On 15/12/13 16:39, Alex Efros wrote:
Hi!
I'm not sure which application has this bug - vim or urxvt.
I'm using urxvt with custom font which doesn't have all unicode symbols,
but AFAIK urxvt somehow magically load symbols absent in current font from
some other fonts. I've no idea how urxvt decide which font should be
used, but looks like in my case most such symbols loaded from DevaVu.
I've just added to ~/.XCompose these lines:
<Multi_key> <v> <v> : "✓" U2713 # CHECK MARK
<Multi_key> <V> <V> : "✔" U2714 # HEAVY CHECK MARK
and while testing them I noticed strange thing: in vim CHECK MARK looks
too large, larger and bolder than HEAVY CHECK MARK. In bash CHECK MARK
always looks correctly (lighter than HEAVY CHECK MARK).

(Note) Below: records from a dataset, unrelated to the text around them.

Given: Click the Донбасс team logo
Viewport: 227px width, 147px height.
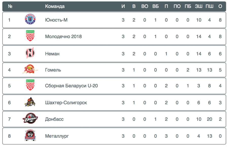Looking at the screenshot, I should pyautogui.click(x=30, y=119).
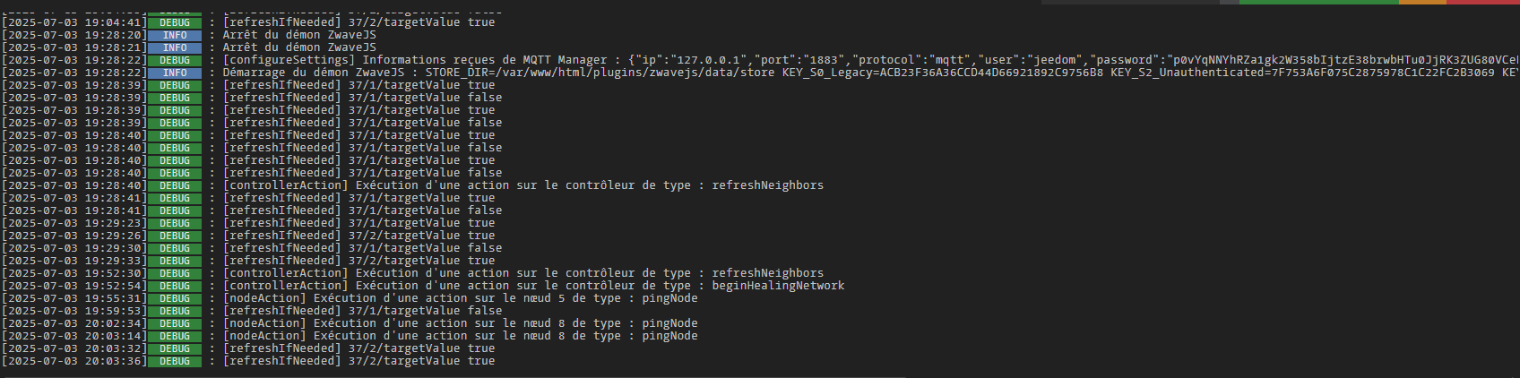Screen dimensions: 1520x378
Task: Click the STORE_DIR path in the Démarrage line
Action: [600, 73]
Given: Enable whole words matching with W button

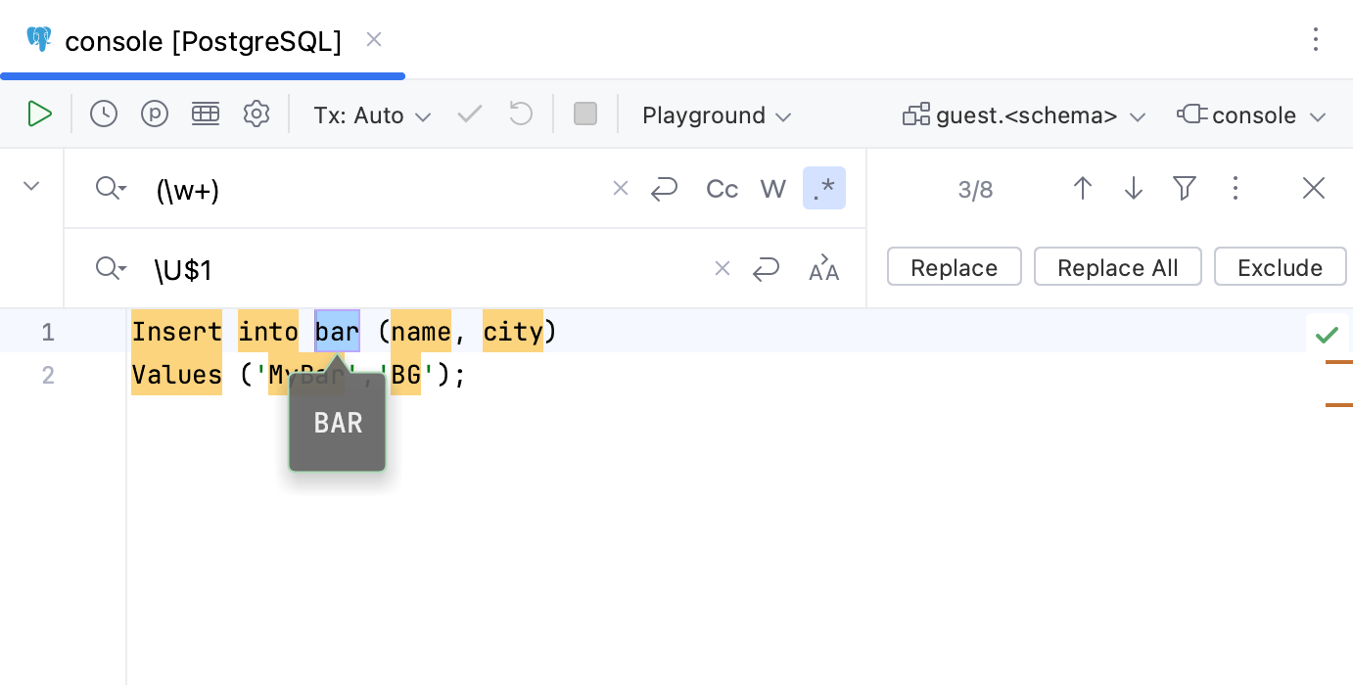Looking at the screenshot, I should point(773,188).

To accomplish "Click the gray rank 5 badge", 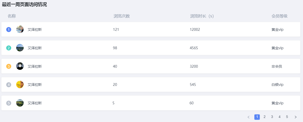I will click(9, 103).
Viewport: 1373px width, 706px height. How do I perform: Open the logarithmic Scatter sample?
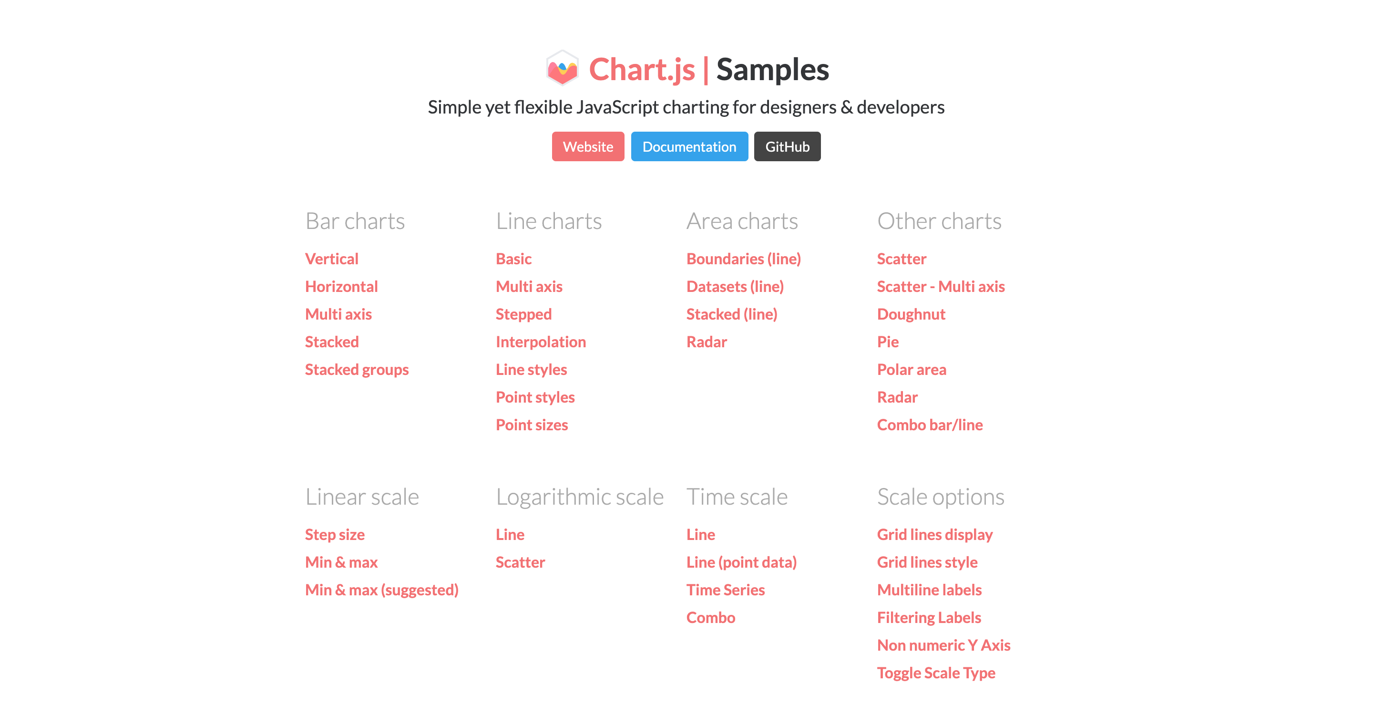520,562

In `vim -u /dev/null --noplugin` CHECK MARK also always looks correctly,
like in bash. So, I've bisect vim settings and found problem is in …
set esckeys
WOW, that was a real surprise!!!
Actual command which break this is "set nocompatible" in /etc/vim/vimrc,
but if I add "set noesckeys" right after it - it fix issue with CHECK
MARK's rendering/font.
I don't like to disable esckeys just to fix one symbol rendering issue
(all other symbols works ok, or at least I never noticed rendering
differences), so if anyone have idea about another workaround or how to
further debug this issue (is it possible to enable debugging in urxvt to
find out which extra fonts it use?)…
I'm using Gentoo Linux, vim-7.4.94, rxvt-unicode-9.18.
Like it is said under :help 'esckeys', try the following:
:set esckeys timeout timeoutlen=5000 ttimeoutlen=100
The values (in milliseconds) may change somewhat between you and me, as
follows:
'ttimeoutlen' (here 100, meaning 0.1 s) should be longer than the time
between successive bytes sent by your keyboard interface (or remote
keyboard interface, if you use one) for a single keypress but shorter
than the time between successive keypresses at your fastest typing speed;
'timeoutlen' (here 5000, meaning 5 s) should be longer than the time
between successive keypresses of a single multibyte {lhs} in a mapping
at your slowest typing speed, but not long enough to tire you out when
you want to break a mapping (or you could also add <Left><Right> between
them, when typing keys that must not be considered part of a single
mapping).
Best regards,
Tony.
--
It takes all kinds to fill the freeways.